This soup is just perfect for this transition from winter to spring, and it’s delicious with or without chicken. It’s warming, but its flavors hint of the lightness of spring foods. The hands-on time was minimal—mostly just chopping at the beginning. TIPS: It’s a thick soup, so keep a little extra chicken broth on hand to thin it. Also, don’t neglect to add the lemon and pepper at the end because they cut through the creaminess of the soup.
This is a delicious carrot soup recipe with straightforward and easy-to-follow directions. I opted for a vegetarian version so I omitted the chicken. I did notice the soup improved with the addition of the lemon and pink peppercorns, so don’t skip that step. Overall, this is a unique and wonderful recipe, and I’ll definitely make it again.
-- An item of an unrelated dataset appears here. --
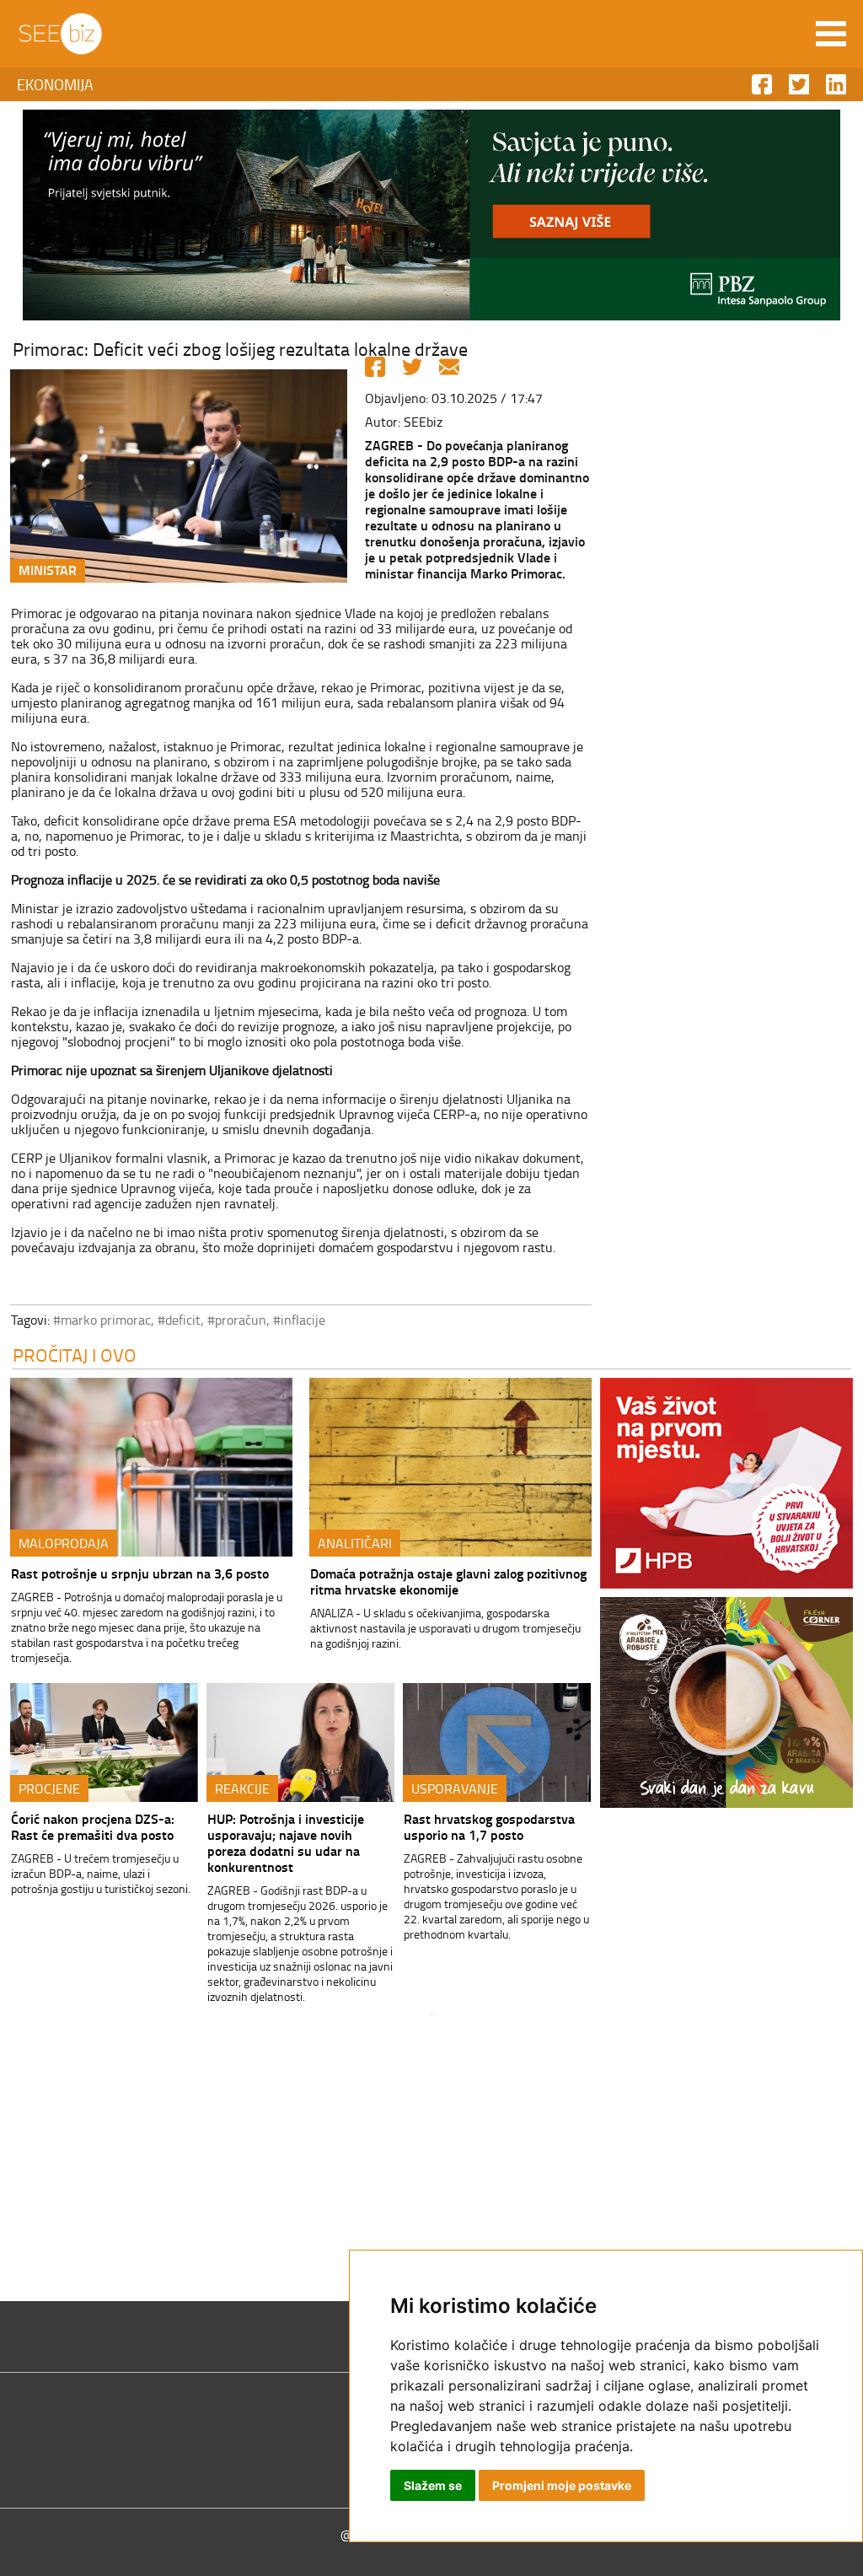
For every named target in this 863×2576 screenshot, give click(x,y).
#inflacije (299, 1319)
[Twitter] (412, 367)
This recipe produces a sweet and creamy soup—perfect for a cold day. The lemon, thyme, and pepper balance the sweetness of the carrots nicely, as well as make for a very pretty presentation of food. I served this for two as a main course, and we found it was a filling enough meal with just some bread on the side. The only thing I’d change is to grind the pepper more finely next time to avoid the discomfort of biting down on large pieces of peppercorn. A final note: I found measuring the chicken by cup was odd. Nonetheless, I roasted three small chicken thighs for the soup, and the meat from three of them gave me a full cupful.
This is a deliciously creamy soup, made without cream.
I’d never heard of adding shredded chicken to carrot soup, but it made for a heartier dish. It’s kind of like a roast chicken (with onions, carrots, and potatoes) in soup form. Overall, I felt the soup could use an additional teaspoon of salt, but everything else was well-balanced, especially with the help of the bright lemon juice squeezed on top. My carrots themselves were pretty sweet, so I didn’t add any sugar, so I’d definitely suggest you taste as you go. With the chicken, this soup is easily a lunch; without it, it makes a lighter first course or side dish. I love the scattered thyme and cracked peppercorns, but you can just grind some pepper over the soup if you don’t want the big, cracked pieces.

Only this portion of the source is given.